▶ Work instructions
Return verbatim all lines from the first one in the records to the line with "Given: Pick 不限 for 通顺度要求", both ends kept.

Stored data entries:
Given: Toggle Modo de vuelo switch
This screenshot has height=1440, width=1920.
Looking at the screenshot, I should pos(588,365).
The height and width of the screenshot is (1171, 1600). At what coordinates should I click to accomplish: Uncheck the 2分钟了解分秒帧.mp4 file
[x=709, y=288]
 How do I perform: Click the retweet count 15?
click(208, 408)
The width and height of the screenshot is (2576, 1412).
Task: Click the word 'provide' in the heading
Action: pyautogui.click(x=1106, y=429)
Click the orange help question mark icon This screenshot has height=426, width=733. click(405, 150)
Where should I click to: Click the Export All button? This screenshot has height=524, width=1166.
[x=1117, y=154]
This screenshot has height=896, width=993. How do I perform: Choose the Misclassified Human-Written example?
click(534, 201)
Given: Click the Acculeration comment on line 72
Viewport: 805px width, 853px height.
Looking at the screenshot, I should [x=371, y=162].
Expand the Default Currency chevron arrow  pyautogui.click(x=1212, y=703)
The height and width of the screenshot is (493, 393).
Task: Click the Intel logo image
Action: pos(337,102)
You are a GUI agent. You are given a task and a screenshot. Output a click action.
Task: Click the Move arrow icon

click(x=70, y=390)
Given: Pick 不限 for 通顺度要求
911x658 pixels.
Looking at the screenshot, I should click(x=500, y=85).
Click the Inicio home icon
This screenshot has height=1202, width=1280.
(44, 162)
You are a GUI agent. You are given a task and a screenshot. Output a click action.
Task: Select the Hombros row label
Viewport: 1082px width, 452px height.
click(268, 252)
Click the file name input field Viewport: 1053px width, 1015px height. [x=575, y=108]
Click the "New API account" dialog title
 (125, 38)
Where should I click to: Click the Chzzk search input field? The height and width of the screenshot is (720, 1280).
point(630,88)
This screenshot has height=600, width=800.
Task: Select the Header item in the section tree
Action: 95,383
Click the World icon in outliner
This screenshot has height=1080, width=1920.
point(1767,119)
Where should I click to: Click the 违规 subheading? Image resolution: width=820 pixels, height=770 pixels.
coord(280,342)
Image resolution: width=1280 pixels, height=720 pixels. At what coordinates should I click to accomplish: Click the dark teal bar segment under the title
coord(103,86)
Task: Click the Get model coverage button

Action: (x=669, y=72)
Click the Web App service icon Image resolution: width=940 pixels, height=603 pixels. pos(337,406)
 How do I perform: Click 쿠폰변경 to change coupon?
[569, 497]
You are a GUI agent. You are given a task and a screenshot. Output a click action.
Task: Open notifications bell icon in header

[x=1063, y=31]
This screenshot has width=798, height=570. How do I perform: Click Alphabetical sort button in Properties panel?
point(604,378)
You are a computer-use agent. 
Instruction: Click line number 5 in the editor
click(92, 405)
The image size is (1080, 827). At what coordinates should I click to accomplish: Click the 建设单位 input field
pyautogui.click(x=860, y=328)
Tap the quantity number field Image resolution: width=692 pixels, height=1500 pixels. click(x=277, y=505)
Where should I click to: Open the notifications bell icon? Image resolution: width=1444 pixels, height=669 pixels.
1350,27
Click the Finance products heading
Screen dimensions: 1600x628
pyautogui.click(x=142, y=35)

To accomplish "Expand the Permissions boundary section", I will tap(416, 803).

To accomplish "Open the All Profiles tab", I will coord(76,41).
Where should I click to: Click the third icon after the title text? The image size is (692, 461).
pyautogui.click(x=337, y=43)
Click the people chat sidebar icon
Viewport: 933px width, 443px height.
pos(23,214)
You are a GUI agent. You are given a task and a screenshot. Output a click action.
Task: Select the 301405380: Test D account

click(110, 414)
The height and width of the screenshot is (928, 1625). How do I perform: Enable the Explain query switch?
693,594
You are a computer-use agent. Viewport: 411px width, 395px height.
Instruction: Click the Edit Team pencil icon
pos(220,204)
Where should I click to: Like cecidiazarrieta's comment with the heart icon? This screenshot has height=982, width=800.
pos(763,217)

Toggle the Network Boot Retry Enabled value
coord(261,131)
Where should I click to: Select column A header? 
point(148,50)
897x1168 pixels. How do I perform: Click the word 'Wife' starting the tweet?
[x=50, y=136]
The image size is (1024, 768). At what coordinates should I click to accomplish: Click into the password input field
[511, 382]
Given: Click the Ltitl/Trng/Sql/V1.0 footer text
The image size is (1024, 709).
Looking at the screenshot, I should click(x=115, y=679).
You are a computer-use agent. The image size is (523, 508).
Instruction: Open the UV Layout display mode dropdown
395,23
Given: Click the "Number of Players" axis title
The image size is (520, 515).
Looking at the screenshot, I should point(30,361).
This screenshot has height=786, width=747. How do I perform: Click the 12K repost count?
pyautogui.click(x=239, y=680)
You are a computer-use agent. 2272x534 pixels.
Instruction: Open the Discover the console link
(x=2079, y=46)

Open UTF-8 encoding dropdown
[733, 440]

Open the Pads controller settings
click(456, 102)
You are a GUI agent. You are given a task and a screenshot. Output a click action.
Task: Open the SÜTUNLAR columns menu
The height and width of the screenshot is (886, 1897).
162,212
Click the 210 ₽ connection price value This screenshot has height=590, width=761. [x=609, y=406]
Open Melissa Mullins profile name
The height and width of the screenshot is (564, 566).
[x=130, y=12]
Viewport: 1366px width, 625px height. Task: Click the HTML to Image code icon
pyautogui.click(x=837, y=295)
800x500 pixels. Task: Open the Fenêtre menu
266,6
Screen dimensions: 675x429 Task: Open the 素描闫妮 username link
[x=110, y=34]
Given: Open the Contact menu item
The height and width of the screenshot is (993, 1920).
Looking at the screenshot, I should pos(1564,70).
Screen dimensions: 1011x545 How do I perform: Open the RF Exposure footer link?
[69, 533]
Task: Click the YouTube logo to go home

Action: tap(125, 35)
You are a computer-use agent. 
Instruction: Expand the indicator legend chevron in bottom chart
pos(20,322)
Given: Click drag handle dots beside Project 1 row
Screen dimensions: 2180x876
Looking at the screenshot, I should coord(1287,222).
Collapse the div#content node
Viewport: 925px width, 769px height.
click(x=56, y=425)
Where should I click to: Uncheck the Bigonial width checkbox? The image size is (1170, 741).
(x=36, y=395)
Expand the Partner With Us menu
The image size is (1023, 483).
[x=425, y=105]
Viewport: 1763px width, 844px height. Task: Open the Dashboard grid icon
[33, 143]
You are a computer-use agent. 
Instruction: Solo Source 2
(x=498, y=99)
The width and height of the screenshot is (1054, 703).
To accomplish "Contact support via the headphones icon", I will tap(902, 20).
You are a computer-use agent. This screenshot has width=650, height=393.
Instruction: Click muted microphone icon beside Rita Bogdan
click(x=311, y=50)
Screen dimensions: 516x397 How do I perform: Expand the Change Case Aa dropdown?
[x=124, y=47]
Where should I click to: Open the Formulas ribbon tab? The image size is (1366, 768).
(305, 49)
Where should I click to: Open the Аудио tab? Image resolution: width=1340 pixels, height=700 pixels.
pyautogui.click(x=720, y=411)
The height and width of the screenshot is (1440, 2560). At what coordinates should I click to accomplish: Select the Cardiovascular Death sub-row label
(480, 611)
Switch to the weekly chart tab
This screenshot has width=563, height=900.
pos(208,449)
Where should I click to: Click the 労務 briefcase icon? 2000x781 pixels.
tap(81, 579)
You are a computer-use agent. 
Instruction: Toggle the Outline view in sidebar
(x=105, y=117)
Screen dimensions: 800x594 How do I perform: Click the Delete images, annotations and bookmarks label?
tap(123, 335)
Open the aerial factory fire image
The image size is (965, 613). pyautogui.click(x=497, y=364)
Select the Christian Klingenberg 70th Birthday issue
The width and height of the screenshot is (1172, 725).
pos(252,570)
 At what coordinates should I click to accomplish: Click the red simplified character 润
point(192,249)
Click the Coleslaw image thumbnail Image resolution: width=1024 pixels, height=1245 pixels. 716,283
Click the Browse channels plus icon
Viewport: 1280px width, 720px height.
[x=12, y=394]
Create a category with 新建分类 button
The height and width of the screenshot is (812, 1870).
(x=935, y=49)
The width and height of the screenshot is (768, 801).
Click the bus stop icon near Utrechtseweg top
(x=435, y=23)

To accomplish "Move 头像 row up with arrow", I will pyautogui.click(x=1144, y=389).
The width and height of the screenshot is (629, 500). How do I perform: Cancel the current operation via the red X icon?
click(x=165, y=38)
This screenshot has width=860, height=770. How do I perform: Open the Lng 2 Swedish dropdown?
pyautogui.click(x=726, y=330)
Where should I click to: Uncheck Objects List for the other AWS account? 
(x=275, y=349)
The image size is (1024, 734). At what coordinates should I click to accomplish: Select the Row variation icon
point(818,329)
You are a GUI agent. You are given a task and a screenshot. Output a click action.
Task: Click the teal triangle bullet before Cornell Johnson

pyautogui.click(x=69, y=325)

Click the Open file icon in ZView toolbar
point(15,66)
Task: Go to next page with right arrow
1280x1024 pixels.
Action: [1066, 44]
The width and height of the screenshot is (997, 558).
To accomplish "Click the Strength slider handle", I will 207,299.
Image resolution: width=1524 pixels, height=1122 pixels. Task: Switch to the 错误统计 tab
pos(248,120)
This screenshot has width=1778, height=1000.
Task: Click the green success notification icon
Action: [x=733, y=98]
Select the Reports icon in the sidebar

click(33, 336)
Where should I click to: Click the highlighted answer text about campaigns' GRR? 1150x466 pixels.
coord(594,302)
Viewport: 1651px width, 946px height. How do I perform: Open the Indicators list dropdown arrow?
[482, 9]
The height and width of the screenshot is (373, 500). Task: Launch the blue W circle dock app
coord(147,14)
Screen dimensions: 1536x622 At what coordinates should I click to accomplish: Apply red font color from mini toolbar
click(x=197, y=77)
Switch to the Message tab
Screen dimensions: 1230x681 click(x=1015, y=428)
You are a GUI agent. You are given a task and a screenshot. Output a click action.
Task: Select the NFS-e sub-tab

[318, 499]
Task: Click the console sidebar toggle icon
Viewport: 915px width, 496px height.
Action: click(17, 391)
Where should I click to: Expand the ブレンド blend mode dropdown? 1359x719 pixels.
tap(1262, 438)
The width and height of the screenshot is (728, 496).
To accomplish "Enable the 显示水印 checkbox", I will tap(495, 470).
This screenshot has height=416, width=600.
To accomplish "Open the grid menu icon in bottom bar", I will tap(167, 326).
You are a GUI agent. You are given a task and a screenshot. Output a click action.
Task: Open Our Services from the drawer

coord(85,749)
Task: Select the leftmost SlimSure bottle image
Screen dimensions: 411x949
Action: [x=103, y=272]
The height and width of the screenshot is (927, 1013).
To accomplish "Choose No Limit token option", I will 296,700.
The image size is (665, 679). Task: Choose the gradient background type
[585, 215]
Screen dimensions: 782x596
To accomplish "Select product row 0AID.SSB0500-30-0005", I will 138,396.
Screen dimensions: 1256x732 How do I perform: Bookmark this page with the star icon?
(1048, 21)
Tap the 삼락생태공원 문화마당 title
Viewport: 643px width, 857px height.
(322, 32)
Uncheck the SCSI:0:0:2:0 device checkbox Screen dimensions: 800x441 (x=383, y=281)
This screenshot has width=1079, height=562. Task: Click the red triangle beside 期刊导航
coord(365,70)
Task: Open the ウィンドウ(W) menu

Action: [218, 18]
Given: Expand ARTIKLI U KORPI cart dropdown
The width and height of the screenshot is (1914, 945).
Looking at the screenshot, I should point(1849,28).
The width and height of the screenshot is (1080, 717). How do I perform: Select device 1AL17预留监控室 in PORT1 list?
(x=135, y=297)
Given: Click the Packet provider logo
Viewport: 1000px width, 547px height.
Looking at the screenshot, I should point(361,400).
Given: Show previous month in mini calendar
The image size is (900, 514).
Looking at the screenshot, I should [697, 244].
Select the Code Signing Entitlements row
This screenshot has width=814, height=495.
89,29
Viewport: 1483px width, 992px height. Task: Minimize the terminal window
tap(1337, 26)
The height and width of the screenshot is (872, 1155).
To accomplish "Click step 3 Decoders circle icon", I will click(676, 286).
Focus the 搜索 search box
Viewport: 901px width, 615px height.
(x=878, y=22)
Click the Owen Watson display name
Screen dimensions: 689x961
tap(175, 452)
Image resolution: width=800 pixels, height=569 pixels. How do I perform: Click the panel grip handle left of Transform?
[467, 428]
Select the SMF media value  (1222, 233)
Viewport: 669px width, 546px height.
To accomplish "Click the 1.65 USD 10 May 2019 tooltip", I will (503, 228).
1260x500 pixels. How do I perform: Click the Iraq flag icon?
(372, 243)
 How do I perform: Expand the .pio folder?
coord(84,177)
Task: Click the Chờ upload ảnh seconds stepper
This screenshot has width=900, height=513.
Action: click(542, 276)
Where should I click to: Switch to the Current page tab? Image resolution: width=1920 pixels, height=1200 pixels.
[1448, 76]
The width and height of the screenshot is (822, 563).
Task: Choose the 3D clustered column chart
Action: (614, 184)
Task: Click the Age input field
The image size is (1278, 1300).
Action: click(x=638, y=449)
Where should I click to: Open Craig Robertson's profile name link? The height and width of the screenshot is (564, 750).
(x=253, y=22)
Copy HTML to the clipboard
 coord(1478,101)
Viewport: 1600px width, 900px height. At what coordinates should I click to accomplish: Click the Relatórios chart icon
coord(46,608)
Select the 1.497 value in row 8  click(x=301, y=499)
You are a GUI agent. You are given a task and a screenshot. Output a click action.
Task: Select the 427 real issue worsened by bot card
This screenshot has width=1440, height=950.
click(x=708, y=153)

▶ Your response
Given: Toggle Modo de vuelo switch
This screenshot has height=1440, width=1920.
Looking at the screenshot, I should pos(588,365).
The height and width of the screenshot is (1171, 1600). At what coordinates should I click to accomplish: Uncheck the 2分钟了解分秒帧.mp4 file
[x=709, y=288]
 How do I perform: Click the retweet count 15?
click(208, 408)
The width and height of the screenshot is (2576, 1412).
Task: Click the word 'provide' in the heading
Action: pyautogui.click(x=1106, y=429)
Click the orange help question mark icon This screenshot has height=426, width=733. click(405, 150)
Where should I click to: Click the Export All button? This screenshot has height=524, width=1166.
[x=1117, y=154]
This screenshot has height=896, width=993. How do I perform: Choose the Misclassified Human-Written example?
click(534, 201)
Given: Click the Acculeration comment on line 72
Viewport: 805px width, 853px height.
Looking at the screenshot, I should [x=371, y=162].
Expand the Default Currency chevron arrow  pyautogui.click(x=1212, y=703)
The height and width of the screenshot is (493, 393).
Task: Click the Intel logo image
Action: pos(337,102)
You are a GUI agent. You are given a task and a screenshot. Output a click action.
Task: Click the Move arrow icon

click(x=70, y=390)
Given: Pick 不限 for 通顺度要求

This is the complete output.